ノーベル医学生理学賞に大村智北里大特別栄誉教授、感染症特効薬に貢献
スウェーデンのカロリンスカ研究所は5日、15年のノーベル医学生理学賞を、大村智さとし北里大特別栄誉教授80ら3人に授与すると発表。大村氏は土壌中の微生物が作り出す化学物質から有用なものを見つける研究を続け、1979年に寄生虫に効果のある「エバーメクチン」の発見を発表した。
この物質から、熱帯地方で流行する感染症の特効薬や、家畜やペットの寄生虫治療薬が作られた。
これまで発見した480種類以上の化学物質から26種の医薬品や農薬が生まれており、天然物有機化学分野の多大な業績が評価された。

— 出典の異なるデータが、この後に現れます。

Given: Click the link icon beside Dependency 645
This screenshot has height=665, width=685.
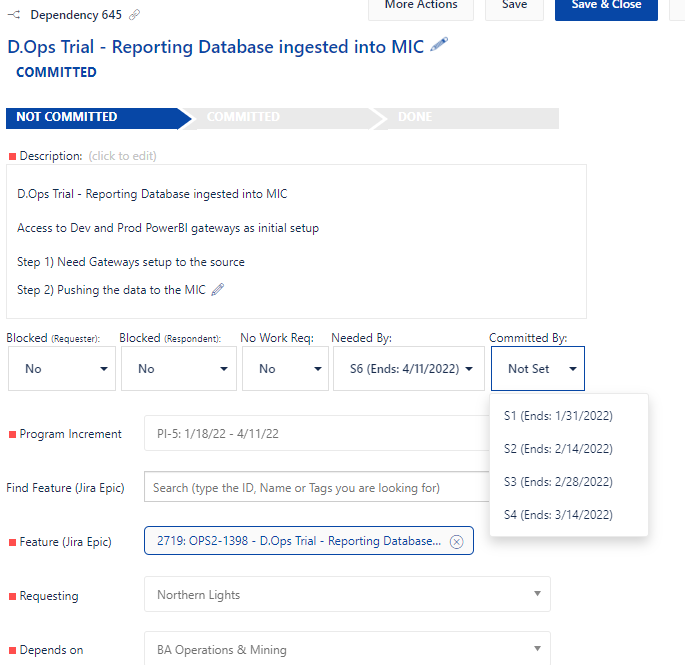Looking at the screenshot, I should (x=135, y=15).
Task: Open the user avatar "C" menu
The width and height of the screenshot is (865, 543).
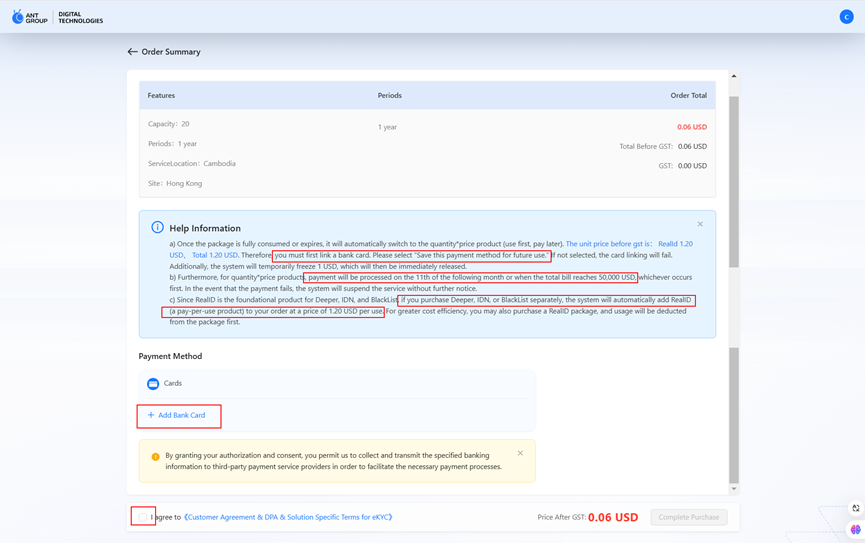Action: coord(846,17)
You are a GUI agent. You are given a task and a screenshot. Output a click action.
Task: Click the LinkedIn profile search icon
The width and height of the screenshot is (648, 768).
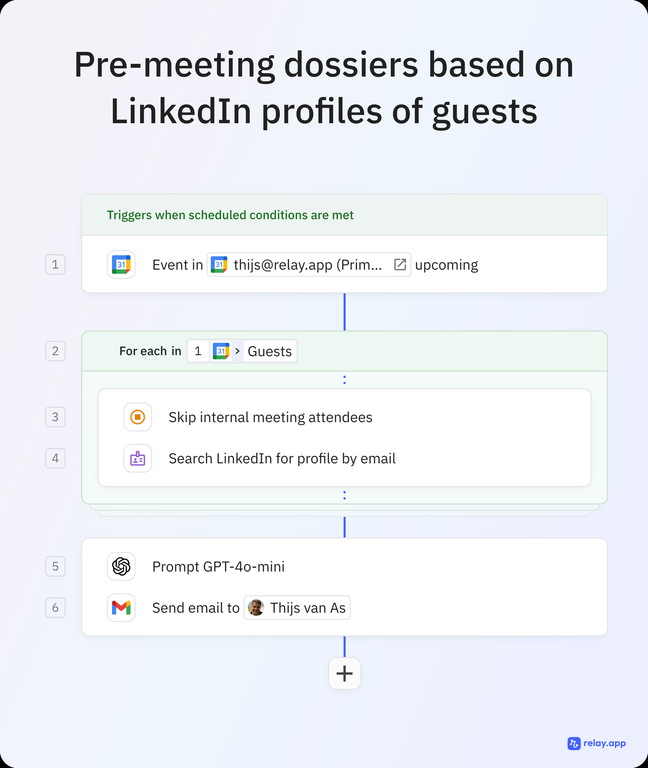pyautogui.click(x=137, y=459)
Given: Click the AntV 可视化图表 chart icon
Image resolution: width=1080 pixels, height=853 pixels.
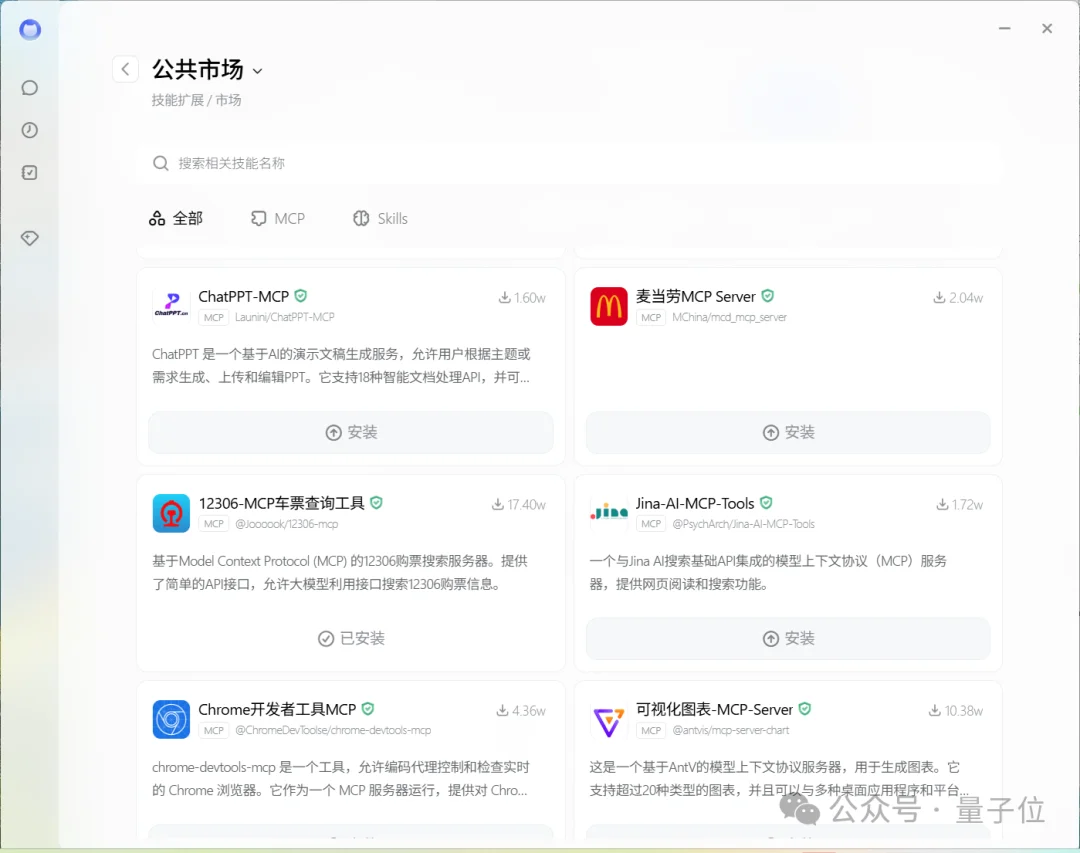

日本人の受賞は昨年の赤崎勇・名城大終身教授、天野浩・名古屋大教授、中村修二・米カリフォルニア大サンタバーバラ校教授の3氏に続く快挙で、医学生理学賞は利根川進・米マサチューセッツ工科大教授(87年)、山中伸弥・京都大教授(12年)に続き3人目。

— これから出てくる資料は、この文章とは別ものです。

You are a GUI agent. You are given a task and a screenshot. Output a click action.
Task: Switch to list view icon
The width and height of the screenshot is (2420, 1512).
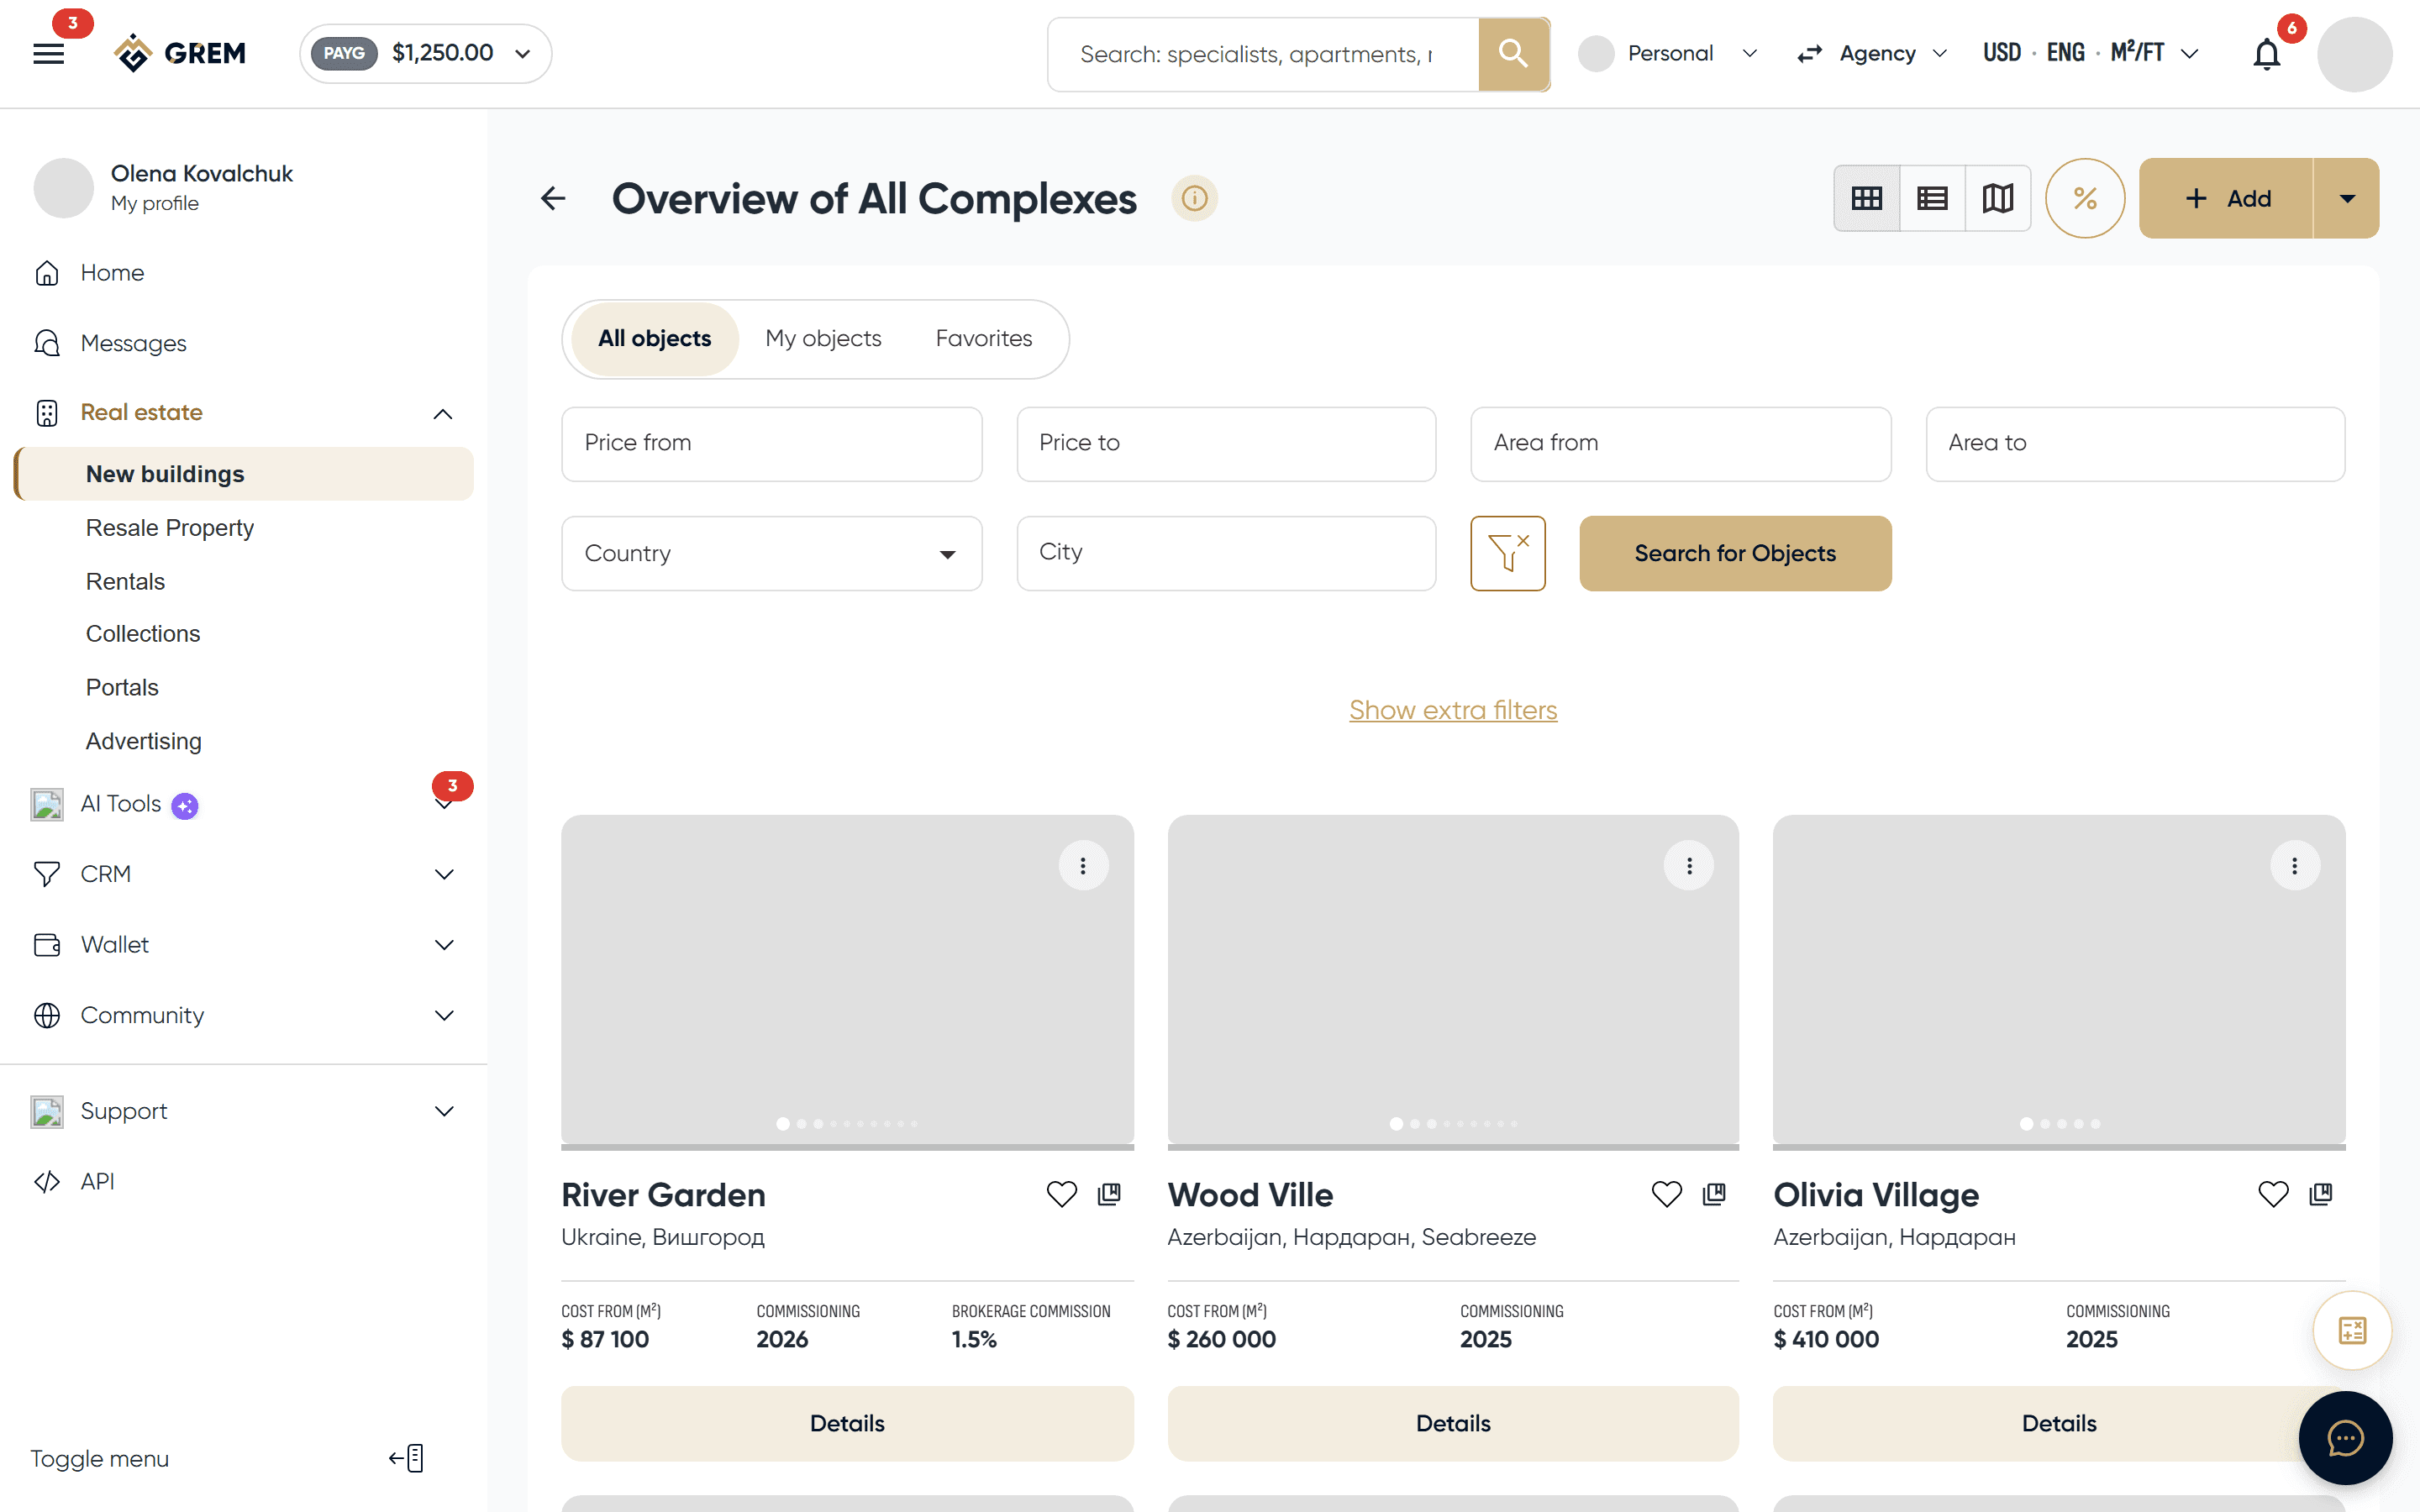pos(1932,198)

日本の受賞者数は、米国籍の南部陽一郎氏=08年物理学賞、中村氏を含め23人(医学生理学賞3、物理学賞10、化学賞7、文学賞2、平和賞1)となる。
大村氏のほか、アイルランド出身のウィリアム・キャンベル氏、中国のトゥー・ユーユー氏が受賞した。大村氏とキャンベル氏は共同受賞。河川盲目症やリンパ管フィラリア症に効果がある薬剤イベルメクチンを開発した。
トゥー氏はアルテミシニンという化合物を発見、マラリアによる死亡率の大幅低下に寄与した。
授賞式は12月10日にストックホルムで開かれ、3人には賞金800万スウェーデン・クローナ(約1億1500万円)が贈られる。